Mais, avant l’arrivée du Blanc, avant le mariage civil à la mairie puis le mariage religieux devant le prêtre ou le Pasteur, mariages qui sont d’ailleurs des apports du monde occidental, il y avait une forme de mariage bien spécifique à nos peuples. Toujours attentif aux préoccupations de son lectorat, bafou.org a pensé explorer pour vous "le Mariage traditionnel à Bafou". Pour cela, nous avons fait appel à un fils de "cueilleur de vin raphia" (Ndeng-kiah), du village Baleng, qui vous est bien familier grâce à ses fréquentes interventions dans les colonnes de notre site. Il s’agit de Moho Lekouet DONKENG Cosmas, qui nous livre dans les lignes ci-dessous, la quintessence de ses connaissances, son point de vue et son éclairage sur ce sujet qui vous intéressera sûrement. Il vous donne une idée sur les fiançailles, sur la dot proprement dite, sur la célébration du mariage, sur le rituel de l’accompagnement de la fiancée chez son époux, sur la nuit de noces, sur la consolidation et la protection de l’union matrimoniale, sur la parade des attaques extérieures et sur la résolution d’éventuelles crises qui pouvaient survenir dans le mariage et menacer son existence. Le sujet ainsi présenté est vaste. Le texte étant assez long, il vous sera servi en épisodes successifs. Vos commentaires ou compléments d’informations, vos critiques positives et/ou négatives seraient les bienvenus pour nous aider à en savoir davantage.
Guy Mathurin NGUEZET
Le mariage traditionnel à Bafou
Par Moho Lekouet DONKENG Cosmas
Qu’est ce que le mariage ?
Le mariage est une institution sociale qui met en jeu deux personnes de sexes opposés qui décident de s’unir pour la vie. Dans les temps anciens, le mariage entre un homme et une femme avait, à Bafou comme ailleurs en pays Bamiléké, de multiples motivations : il s’agissait bien sûr de procréer pour perpétuer un nom, une lignée, une dynastie mais il y avait aussi, pour une part non négligeable, la nécessité de disposer d’une importante main d’œuvre (en femmes et en enfants) pour relever les défis économiques. Les plus grandes fortunes connues à Bafou se singularisaient par le nombre élevé de leurs femmes et de leurs enfants.

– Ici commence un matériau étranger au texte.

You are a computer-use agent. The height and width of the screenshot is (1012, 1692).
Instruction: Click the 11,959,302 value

Souvenons-nous de cette chanson pathétique intitulée "Ndjui kâffê" dans laquelle, le musicien Bafou surnommé "Congolais" et de son vrai nom Zébazé Etienne, développe vers la fin des années 1960 et avec beaucoup d’émotion, la complainte d’une jeune femme qui s’était rendue compte qu’elle avait été épousée rien que pour s’occuper des caféiers de son époux. La tragédie de cette femme se résume dans cette phrase lourde de sous-entendus : "j’ai lavé mes pieds, mais … je n’ai pas trouvé de chaussures à porter".

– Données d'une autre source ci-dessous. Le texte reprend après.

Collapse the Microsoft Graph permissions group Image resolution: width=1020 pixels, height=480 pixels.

En dehors de "Ndjui kâffê" (la femme du caféier), on a connu, ici et là à Bafou, d’autres qualificatifs tels que "Ndjui leuôh" (la femme du cheval) ou "Ndjui metoua" (la femme de la voiture) pour signifier que cette femme était affectée à l’entretien du cheval ou de la voiture de son mari.
Le mariage servait également de « ciment » pour consolider une amitié ou une alliance d’une famille avec une autre ou d’une chefferie avec une autre. Mais, au-delà de toute considération, se marier conférait une certaine respectabilité au jeune homme et de la considération à la jeune fille. Certains plats, comme le taro à la sauce jaune, ne devaient pas être servis aux célibataires. Quand il leur arrivait d’assister aux réunions des hommes murs du village dans les salles de conseil qu’on appelait "Nguia-s’sap", "Nguia-semteh", "Nguia-lemoû", ou tout simplement "Aka’a", ceux-ci n’avaient pas à donner leur point de vue dans les débats tout simplement parce qu’ils ne "connaissaient rien".
Le mariage avait une telle importance dans l’aura individuel qu’un notable ou un chef traditionnel ne pouvait pas se permettre d’être monogame comme c’est le cas de nos jours. Si le célibat était une calamité à éviter tant pour l’homme que pour la femme, le mariage était à contrario, une nécessité impérieuse.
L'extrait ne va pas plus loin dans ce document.